Figure 5

Evaluation of in vivo toxicity and anti-CHIKV efficacy of CPMO1v in neonate murine model.

(a) BALB/c mice (6-day old, n = 6 per group) were intraperitoneally (i.p) injected with sterile PBS, anti-CHIKV vivo-PMO (CPMO1v) or scrambled vivo-PMO (sCPMO1v) at 5 μg/g, 10 μg/g or 15 μg/g consecutively for seven days at every 24 h interval.

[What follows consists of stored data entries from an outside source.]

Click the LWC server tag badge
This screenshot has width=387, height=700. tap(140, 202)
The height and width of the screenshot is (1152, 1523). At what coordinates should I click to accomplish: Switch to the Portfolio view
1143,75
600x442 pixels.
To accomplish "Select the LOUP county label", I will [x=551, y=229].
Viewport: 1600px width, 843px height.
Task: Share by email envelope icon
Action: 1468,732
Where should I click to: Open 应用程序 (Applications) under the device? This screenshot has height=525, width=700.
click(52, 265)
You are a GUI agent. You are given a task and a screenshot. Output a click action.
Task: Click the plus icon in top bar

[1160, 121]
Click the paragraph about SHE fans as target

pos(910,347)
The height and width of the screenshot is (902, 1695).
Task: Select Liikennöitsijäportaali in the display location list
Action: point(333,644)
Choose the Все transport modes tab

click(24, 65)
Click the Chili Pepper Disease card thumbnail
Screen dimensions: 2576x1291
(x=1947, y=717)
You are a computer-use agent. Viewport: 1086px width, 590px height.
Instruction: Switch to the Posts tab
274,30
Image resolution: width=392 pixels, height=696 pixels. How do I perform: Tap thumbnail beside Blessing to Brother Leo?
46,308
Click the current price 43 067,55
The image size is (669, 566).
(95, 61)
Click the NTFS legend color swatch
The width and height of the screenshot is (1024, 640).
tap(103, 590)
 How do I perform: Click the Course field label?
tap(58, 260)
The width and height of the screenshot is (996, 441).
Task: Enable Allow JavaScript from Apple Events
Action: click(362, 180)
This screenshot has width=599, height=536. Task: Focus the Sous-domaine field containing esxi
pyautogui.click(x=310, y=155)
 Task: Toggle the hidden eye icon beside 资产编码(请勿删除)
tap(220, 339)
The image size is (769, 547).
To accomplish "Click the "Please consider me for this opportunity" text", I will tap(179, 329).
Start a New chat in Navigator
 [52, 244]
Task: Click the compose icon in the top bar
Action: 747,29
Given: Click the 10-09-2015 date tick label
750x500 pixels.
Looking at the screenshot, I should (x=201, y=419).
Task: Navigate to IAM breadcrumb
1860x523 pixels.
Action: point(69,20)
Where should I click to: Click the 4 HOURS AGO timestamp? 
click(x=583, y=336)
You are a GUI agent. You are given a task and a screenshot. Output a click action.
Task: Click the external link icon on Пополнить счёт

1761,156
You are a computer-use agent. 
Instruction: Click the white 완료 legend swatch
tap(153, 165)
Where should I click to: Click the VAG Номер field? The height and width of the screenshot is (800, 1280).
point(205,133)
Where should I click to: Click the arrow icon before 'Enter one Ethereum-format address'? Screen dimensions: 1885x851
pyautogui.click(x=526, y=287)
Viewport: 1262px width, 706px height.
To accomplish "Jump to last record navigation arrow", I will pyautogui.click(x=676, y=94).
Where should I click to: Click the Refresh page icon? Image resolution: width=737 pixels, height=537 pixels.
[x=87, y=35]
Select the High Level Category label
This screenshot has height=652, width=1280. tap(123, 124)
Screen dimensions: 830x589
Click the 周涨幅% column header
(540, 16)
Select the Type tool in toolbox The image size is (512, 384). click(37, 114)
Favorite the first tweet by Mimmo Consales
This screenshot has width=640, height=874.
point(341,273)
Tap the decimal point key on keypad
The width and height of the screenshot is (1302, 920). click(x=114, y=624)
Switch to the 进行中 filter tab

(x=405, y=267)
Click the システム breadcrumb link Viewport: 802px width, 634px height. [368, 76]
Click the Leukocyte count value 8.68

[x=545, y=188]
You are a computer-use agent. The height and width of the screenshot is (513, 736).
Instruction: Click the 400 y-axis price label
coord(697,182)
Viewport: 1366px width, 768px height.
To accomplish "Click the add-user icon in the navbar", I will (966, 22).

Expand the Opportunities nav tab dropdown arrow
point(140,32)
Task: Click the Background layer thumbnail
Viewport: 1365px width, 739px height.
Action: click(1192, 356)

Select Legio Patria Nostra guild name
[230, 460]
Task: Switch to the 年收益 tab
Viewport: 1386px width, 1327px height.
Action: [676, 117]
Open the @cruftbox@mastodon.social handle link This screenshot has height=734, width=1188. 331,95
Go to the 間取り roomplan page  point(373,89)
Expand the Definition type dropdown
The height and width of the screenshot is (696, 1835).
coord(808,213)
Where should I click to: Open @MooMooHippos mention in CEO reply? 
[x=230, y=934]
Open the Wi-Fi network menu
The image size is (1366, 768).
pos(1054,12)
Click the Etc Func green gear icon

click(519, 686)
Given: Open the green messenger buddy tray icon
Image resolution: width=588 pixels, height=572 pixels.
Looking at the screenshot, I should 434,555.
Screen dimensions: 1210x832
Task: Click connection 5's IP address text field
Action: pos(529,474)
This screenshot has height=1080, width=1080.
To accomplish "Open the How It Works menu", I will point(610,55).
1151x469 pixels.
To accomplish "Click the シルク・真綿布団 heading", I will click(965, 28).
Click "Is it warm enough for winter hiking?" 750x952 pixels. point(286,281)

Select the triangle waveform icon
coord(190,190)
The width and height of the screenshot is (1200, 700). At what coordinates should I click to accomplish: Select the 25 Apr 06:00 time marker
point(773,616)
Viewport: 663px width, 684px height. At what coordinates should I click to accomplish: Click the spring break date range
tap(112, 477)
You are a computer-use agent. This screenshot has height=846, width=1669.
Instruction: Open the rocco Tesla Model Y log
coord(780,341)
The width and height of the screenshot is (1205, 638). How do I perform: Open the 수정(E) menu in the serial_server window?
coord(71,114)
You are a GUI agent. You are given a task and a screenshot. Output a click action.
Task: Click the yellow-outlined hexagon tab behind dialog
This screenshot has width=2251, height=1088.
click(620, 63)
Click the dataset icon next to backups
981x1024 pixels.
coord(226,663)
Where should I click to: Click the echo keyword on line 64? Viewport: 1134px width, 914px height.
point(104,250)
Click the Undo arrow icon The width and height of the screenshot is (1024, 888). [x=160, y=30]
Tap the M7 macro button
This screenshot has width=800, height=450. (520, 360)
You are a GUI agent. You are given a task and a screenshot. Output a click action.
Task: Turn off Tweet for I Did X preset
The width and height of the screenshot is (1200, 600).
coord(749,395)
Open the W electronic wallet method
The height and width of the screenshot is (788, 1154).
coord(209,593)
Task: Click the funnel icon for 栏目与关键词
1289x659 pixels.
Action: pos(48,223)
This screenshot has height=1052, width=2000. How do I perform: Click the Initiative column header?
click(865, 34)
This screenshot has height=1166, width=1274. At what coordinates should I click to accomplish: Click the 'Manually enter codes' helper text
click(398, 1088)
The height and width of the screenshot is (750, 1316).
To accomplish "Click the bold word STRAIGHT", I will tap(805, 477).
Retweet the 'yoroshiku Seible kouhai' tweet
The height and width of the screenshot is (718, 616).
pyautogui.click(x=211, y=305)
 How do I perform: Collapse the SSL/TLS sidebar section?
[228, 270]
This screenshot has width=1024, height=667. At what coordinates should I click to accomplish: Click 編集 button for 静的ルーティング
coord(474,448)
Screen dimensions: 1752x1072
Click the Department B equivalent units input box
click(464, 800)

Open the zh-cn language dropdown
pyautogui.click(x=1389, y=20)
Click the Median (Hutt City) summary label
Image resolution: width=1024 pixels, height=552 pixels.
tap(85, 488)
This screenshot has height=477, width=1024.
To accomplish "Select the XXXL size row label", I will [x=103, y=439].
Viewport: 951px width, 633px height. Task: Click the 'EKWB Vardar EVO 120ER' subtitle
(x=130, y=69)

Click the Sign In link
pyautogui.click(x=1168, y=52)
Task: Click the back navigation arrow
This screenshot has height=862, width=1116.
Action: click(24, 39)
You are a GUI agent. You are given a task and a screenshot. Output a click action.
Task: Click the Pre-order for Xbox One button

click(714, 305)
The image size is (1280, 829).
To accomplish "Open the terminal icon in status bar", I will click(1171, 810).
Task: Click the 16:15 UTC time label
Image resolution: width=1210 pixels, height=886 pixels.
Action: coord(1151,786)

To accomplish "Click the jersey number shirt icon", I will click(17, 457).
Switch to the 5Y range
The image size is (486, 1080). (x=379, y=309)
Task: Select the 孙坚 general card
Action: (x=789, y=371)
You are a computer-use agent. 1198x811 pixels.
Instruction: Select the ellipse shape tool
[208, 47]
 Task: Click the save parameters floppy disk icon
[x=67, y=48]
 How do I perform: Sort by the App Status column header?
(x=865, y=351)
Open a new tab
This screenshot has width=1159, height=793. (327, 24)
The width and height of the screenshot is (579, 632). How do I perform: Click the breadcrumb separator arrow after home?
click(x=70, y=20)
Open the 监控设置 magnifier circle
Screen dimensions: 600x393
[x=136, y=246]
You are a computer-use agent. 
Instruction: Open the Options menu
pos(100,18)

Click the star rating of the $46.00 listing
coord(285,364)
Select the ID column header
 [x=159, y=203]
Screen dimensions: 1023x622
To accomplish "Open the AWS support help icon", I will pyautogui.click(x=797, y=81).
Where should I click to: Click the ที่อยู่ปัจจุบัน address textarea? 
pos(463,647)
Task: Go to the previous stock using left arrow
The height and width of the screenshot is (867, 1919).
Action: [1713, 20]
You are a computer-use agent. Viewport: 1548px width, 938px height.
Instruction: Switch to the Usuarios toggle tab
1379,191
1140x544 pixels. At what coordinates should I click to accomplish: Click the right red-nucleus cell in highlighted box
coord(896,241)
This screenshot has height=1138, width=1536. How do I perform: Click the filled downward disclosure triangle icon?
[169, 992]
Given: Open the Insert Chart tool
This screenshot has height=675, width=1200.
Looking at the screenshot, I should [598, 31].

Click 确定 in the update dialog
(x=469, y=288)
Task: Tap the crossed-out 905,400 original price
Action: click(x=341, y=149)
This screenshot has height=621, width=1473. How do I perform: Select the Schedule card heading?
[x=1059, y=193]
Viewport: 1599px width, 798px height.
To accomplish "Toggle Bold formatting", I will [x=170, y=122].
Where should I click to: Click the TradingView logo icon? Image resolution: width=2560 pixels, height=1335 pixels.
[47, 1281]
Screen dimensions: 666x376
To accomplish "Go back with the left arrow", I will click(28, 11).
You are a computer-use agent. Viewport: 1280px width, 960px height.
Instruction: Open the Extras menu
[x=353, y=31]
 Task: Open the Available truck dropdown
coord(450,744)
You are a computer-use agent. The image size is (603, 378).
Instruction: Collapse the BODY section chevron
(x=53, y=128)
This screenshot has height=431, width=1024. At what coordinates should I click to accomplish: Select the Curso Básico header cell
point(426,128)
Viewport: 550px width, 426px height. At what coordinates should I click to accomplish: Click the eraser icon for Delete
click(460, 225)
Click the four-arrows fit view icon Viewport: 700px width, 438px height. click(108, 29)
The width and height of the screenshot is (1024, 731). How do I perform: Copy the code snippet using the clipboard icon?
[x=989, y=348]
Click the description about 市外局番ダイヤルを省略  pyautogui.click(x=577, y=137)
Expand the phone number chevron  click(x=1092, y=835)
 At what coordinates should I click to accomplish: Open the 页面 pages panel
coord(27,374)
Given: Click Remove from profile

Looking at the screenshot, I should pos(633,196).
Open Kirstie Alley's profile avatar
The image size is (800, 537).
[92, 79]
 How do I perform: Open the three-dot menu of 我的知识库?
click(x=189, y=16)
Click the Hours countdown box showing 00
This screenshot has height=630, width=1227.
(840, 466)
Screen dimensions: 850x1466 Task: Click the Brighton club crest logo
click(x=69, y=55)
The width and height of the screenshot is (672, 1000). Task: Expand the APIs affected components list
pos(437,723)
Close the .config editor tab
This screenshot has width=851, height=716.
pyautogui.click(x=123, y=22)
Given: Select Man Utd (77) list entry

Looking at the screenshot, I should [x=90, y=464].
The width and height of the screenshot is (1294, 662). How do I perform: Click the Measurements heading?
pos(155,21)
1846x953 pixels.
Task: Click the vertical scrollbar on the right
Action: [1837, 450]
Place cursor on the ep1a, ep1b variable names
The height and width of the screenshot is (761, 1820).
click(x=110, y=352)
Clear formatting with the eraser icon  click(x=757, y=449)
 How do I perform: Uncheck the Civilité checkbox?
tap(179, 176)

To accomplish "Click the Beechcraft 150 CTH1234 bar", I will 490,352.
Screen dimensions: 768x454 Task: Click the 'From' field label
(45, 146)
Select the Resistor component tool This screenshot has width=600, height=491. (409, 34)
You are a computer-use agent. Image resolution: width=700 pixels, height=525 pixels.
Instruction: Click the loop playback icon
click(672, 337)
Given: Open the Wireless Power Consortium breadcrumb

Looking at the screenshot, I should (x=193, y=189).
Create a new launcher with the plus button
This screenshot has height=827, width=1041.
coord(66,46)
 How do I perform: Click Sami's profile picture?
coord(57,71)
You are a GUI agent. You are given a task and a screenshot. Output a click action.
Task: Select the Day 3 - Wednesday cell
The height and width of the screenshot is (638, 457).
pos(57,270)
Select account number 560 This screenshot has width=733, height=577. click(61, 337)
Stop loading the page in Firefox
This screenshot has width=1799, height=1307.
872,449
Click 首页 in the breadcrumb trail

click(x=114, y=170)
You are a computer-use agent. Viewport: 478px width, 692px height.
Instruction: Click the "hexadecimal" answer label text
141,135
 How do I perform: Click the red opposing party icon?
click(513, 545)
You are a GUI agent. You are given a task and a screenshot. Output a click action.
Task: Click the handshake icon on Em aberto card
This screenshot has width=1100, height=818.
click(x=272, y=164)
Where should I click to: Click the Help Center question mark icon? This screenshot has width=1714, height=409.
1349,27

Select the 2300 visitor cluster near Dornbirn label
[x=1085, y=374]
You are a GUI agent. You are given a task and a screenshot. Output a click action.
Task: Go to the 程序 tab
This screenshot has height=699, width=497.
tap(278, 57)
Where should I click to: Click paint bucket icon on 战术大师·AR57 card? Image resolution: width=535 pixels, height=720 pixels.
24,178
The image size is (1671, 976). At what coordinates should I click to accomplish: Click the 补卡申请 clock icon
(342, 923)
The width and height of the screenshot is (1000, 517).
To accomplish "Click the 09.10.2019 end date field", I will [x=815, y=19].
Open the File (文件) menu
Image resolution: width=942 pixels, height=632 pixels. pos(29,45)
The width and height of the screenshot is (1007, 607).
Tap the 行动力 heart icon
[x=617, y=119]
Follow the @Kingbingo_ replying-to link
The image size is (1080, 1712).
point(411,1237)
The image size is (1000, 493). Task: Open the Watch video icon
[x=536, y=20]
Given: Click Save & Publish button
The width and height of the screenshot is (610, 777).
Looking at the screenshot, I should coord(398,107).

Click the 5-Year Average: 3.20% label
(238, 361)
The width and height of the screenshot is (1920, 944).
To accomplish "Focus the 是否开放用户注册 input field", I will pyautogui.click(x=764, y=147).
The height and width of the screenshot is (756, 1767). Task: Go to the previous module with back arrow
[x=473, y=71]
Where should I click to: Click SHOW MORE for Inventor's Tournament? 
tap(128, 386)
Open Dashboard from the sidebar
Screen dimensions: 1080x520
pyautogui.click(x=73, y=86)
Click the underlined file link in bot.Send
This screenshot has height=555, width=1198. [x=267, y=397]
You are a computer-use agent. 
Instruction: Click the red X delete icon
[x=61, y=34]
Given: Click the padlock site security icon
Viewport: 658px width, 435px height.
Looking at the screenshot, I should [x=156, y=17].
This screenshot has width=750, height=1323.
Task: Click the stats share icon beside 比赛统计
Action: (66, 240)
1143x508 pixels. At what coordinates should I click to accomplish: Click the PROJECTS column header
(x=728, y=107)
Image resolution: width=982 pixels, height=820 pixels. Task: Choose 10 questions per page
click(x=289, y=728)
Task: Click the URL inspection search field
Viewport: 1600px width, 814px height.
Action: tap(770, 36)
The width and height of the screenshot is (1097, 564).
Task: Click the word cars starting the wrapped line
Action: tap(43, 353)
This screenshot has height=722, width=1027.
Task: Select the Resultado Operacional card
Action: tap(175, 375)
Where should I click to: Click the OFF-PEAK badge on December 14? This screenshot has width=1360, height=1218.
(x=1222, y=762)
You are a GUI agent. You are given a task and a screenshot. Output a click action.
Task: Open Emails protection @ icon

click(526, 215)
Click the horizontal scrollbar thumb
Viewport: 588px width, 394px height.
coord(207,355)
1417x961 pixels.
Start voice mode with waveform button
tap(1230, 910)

Mice were sacrificed at 6 h after the last treatment and whole blood was harvested for quantification of LDH activity level. (b) In survival study, two dose of sterile PBS, CPMO1v or sCPMO1v at 5 μg/g or 15 μg/g were given via i.p to neonate mice (n = 6 per group) at 24 h interval, followed by CHIKV infection at 4 × 10⁵ PFU. Treatment was given at two more equivalent doses at 18 h p.i. and 42 h p.i. and mice were monitored daily for sign or symptom of CHIKV morbidity as well as (c) their daily weight gain over two weeks. At the end of two weeks p.i., the number of surviving mice was recorded and presented on Kaplan-Meier chart. A dose-dependent protection is observed in CPMO1v-treated mice relative to the PBS- and sCPMO1v- control groups. (d–h) Mice (n = 5 per group) were subjected to the same treatment regimen above. At 48 h p.i., (d) whole blood, (e) spleen, (f) liver, (g) brain and (h) hind limbs were harvested and homogenized for viral plaque assays. Significant reduction in viremia and CHIKV load were observed. Statistical analysis is done using one-way ANOVA across all groups followed by unpaired one-tailed t-test. (*p < 0.05, **p < 0.005, ***p < 0.0005; Graphpad prism 6).